Collected data
========================================
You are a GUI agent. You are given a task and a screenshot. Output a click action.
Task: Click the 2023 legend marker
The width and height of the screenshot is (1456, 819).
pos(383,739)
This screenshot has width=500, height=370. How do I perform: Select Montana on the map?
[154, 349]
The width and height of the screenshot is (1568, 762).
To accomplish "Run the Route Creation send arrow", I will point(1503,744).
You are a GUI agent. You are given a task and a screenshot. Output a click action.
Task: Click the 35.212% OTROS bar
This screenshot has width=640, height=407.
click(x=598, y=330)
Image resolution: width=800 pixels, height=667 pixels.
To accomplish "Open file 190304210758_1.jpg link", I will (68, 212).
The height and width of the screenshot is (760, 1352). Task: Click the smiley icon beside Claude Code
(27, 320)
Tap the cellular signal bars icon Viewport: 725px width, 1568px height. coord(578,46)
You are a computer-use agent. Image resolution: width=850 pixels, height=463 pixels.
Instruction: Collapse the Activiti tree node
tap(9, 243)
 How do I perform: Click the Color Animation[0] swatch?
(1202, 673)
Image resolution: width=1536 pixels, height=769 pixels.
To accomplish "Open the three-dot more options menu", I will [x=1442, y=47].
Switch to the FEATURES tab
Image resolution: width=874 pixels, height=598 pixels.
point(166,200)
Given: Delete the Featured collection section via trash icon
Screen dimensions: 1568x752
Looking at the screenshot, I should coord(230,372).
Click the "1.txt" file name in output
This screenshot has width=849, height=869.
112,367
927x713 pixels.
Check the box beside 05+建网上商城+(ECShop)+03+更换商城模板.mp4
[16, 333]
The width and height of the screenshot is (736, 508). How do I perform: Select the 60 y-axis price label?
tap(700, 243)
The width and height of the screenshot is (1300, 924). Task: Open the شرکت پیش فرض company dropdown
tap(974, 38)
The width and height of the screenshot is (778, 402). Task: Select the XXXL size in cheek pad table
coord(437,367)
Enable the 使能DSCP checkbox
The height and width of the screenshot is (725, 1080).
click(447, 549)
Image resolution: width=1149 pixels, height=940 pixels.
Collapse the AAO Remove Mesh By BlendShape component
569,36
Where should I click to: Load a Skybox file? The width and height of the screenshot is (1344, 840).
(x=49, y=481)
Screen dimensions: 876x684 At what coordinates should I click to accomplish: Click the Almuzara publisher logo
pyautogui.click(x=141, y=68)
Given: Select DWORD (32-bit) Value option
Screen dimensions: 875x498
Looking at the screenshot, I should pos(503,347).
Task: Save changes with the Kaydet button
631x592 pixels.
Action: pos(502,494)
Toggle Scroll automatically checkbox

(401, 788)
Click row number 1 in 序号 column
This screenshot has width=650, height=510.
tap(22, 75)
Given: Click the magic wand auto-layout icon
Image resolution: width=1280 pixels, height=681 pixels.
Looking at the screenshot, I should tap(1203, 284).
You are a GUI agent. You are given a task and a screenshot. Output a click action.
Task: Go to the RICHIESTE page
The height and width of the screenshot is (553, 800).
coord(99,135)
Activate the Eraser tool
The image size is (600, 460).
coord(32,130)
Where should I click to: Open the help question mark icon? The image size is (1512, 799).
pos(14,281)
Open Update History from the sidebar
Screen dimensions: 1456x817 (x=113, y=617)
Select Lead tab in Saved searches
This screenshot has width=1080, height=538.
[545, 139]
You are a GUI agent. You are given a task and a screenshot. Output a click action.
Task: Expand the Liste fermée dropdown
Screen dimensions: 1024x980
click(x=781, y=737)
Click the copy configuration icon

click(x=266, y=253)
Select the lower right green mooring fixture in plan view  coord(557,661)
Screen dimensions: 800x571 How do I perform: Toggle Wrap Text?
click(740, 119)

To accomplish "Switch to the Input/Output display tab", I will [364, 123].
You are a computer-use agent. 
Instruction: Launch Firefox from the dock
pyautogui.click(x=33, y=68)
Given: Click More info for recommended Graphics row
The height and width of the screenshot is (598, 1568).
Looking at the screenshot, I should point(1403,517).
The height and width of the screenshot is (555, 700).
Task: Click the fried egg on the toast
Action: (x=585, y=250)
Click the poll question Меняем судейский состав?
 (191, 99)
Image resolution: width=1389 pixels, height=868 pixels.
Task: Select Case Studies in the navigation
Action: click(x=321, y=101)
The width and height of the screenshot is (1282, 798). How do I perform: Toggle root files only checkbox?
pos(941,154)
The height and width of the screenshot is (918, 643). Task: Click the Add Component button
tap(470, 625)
========================================
# [Directions]
An exact copy of every record above is needed. Write it out word for word.

# [Expected output]
You are a GUI agent. You are given a task and a screenshot. Output a click action.
Task: Click the 2023 legend marker
The width and height of the screenshot is (1456, 819).
pos(383,739)
This screenshot has width=500, height=370. How do I perform: Select Montana on the map?
[154, 349]
The width and height of the screenshot is (1568, 762).
To accomplish "Run the Route Creation send arrow", I will point(1503,744).
You are a GUI agent. You are given a task and a screenshot. Output a click action.
Task: Click the 35.212% OTROS bar
This screenshot has width=640, height=407.
click(x=598, y=330)
Image resolution: width=800 pixels, height=667 pixels.
To accomplish "Open file 190304210758_1.jpg link", I will (68, 212).
The height and width of the screenshot is (760, 1352). Task: Click the smiley icon beside Claude Code
(27, 320)
Tap the cellular signal bars icon Viewport: 725px width, 1568px height. coord(578,46)
You are a computer-use agent. Image resolution: width=850 pixels, height=463 pixels.
Instruction: Collapse the Activiti tree node
tap(9, 243)
 How do I perform: Click the Color Animation[0] swatch?
(1202, 673)
Image resolution: width=1536 pixels, height=769 pixels.
To accomplish "Open the three-dot more options menu", I will [x=1442, y=47].
Switch to the FEATURES tab
Image resolution: width=874 pixels, height=598 pixels.
point(166,200)
Given: Delete the Featured collection section via trash icon
Screen dimensions: 1568x752
Looking at the screenshot, I should coord(230,372).
Click the "1.txt" file name in output
This screenshot has width=849, height=869.
112,367
927x713 pixels.
Check the box beside 05+建网上商城+(ECShop)+03+更换商城模板.mp4
[16, 333]
The width and height of the screenshot is (736, 508). How do I perform: Select the 60 y-axis price label?
tap(700, 243)
The width and height of the screenshot is (1300, 924). Task: Open the شرکت پیش فرض company dropdown
tap(974, 38)
The width and height of the screenshot is (778, 402). Task: Select the XXXL size in cheek pad table
coord(437,367)
Enable the 使能DSCP checkbox
The height and width of the screenshot is (725, 1080).
click(447, 549)
Image resolution: width=1149 pixels, height=940 pixels.
Collapse the AAO Remove Mesh By BlendShape component
569,36
Where should I click to: Load a Skybox file? The width and height of the screenshot is (1344, 840).
(x=49, y=481)
Screen dimensions: 876x684 At what coordinates should I click to accomplish: Click the Almuzara publisher logo
pyautogui.click(x=141, y=68)
Given: Select DWORD (32-bit) Value option
Screen dimensions: 875x498
Looking at the screenshot, I should pos(503,347).
Task: Save changes with the Kaydet button
631x592 pixels.
Action: pos(502,494)
Toggle Scroll automatically checkbox

(401, 788)
Click row number 1 in 序号 column
This screenshot has width=650, height=510.
tap(22, 75)
Given: Click the magic wand auto-layout icon
Image resolution: width=1280 pixels, height=681 pixels.
Looking at the screenshot, I should tap(1203, 284).
You are a GUI agent. You are given a task and a screenshot. Output a click action.
Task: Go to the RICHIESTE page
The height and width of the screenshot is (553, 800).
coord(99,135)
Activate the Eraser tool
The image size is (600, 460).
coord(32,130)
Where should I click to: Open the help question mark icon? The image size is (1512, 799).
pos(14,281)
Open Update History from the sidebar
Screen dimensions: 1456x817 (x=113, y=617)
Select Lead tab in Saved searches
This screenshot has width=1080, height=538.
[545, 139]
You are a GUI agent. You are given a task and a screenshot. Output a click action.
Task: Expand the Liste fermée dropdown
Screen dimensions: 1024x980
click(x=781, y=737)
Click the copy configuration icon

click(x=266, y=253)
Select the lower right green mooring fixture in plan view  coord(557,661)
Screen dimensions: 800x571 How do I perform: Toggle Wrap Text?
click(740, 119)

To accomplish "Switch to the Input/Output display tab", I will [364, 123].
You are a computer-use agent. 
Instruction: Launch Firefox from the dock
pyautogui.click(x=33, y=68)
Given: Click More info for recommended Graphics row
The height and width of the screenshot is (598, 1568).
Looking at the screenshot, I should point(1403,517).
The height and width of the screenshot is (555, 700).
Task: Click the fried egg on the toast
Action: (x=585, y=250)
Click the poll question Меняем судейский состав?
 (191, 99)
Image resolution: width=1389 pixels, height=868 pixels.
Task: Select Case Studies in the navigation
Action: click(x=321, y=101)
The width and height of the screenshot is (1282, 798). How do I perform: Toggle root files only checkbox?
pos(941,154)
The height and width of the screenshot is (918, 643). Task: Click the Add Component button
tap(470, 625)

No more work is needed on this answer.